Easter in Spain is a very visual time of the year. For that reason, many of us who like to go out in the hunt for photos, usually have really high expectations on capturing “the photo”. As for me, every year I struggle to find a way of expressing through my images how I feel about this religious event.
This year, easter caught me right in the middle of my street photography research process. And this is what happened:
March 31, 2013 2 Comments
I’ve been convinced!
I should keep going for exactly the same reasons I wanted to give up: it’s hard, very demanding and I have no idea where it is taking me, if anywhere. Sure I am learning, and I guess that’s the whole point of this re-think exercise.

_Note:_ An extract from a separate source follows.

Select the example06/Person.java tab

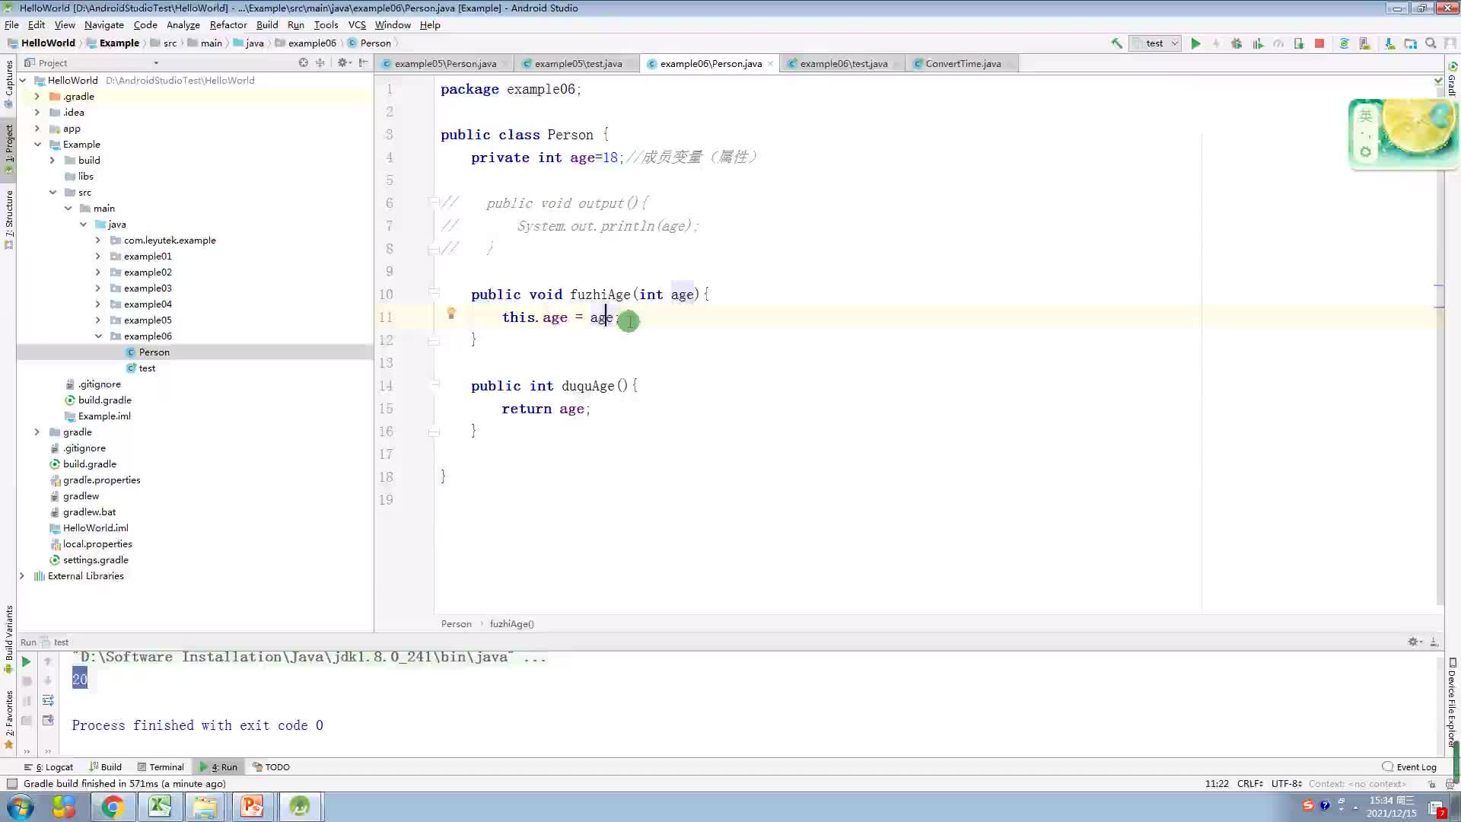pyautogui.click(x=709, y=63)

So, here I am, having huge problems deciding what’s a good street photo and what’s not, and learning first hand why streets photographers always say that the most important thing to go into this type of photography is to have a good pair of shoes.
January 28, 2013 Leave a comment
There is something extremely sad about these “fun places”… I must photographically explore this sadness at some point.

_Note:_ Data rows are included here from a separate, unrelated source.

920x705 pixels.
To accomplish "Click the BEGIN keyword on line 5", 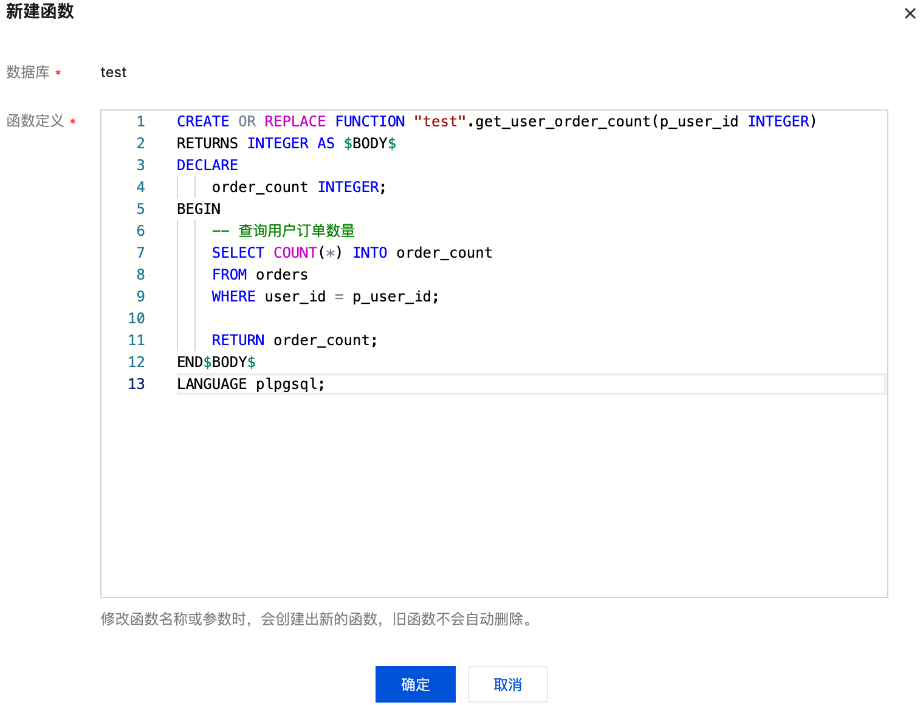I will click(x=199, y=209).
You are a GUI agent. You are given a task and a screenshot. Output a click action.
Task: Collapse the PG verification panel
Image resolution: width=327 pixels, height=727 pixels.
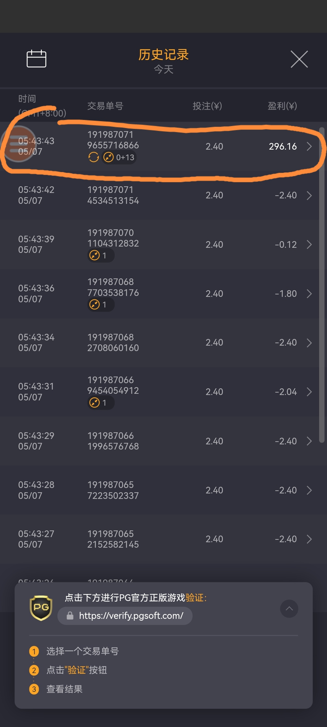tap(289, 609)
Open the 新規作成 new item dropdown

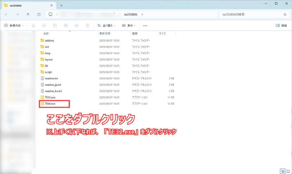[x=14, y=25]
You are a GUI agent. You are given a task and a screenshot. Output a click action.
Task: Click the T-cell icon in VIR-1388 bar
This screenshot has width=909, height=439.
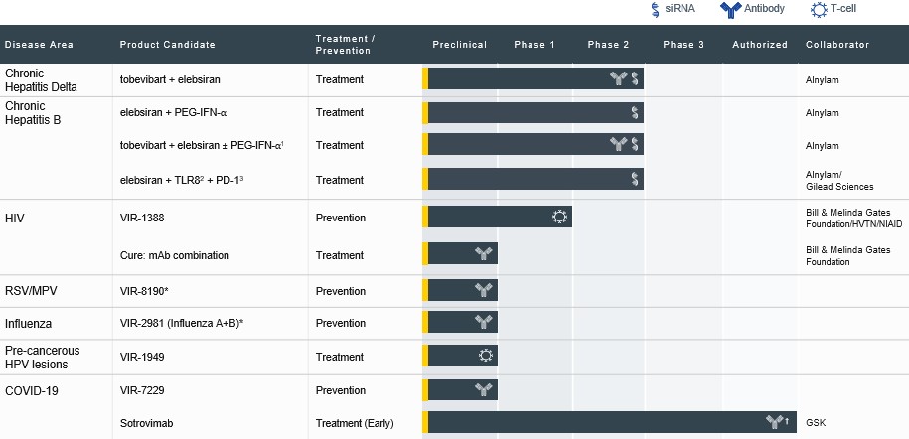point(560,218)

January 6, 2013 Leave a comment
So, what’s happening after that first failed attempt?.
Right now I am trying to get access to a place where they hardly ever allow anyone from outside their community. It’s one those places I have always wanted to know more about. It’s difficult, and Christmas time is not helping to get things done, but if I get that permission, I will soon have something interesting to show. If doesn’t work out, my panic alarms will set off loudly. For now, I just keep my fingers crossed!
In the mean time, I am spending 90% of my MA time working on the theory/research project. I know that it is a lot of time for something that is worth much less than the other part but… how am I suppose to write 2500 words on something I know (knew) close to nothing if I don’t give it that much reading time?
I decided early on that Vietnam was not going to be my research topic. It’s hard to spend months researching on something I have no interest in nor any personal conection with. So, instead, as I had just come back from Nicaragua and I was reading Gioconda Belli’s “The Country Under My Skin”, I chose to do something on the Nicaragua’s Revolution.
I have been reading a lot about poetry and revolution and looking at photos such as Susan Meiselas’. I have even had the chance to exchange a few emails with Lou Dematteis, the photographer who in 1986 took the famous photo of downed U.S. soldier Eugene Hasenfus.
I am enjoying the process and it’s getting more and more interested as I read, however, at the same time, it becomes harder and harder to have in mind two different research projects at the same time. That’s why at some point I thought that perhaps I could do both projects on topics related to Nicaragua. For that reason, I have been trying to get in touch with Nicaraguan’s living in Tenerife hoping to find some powerful personal stories.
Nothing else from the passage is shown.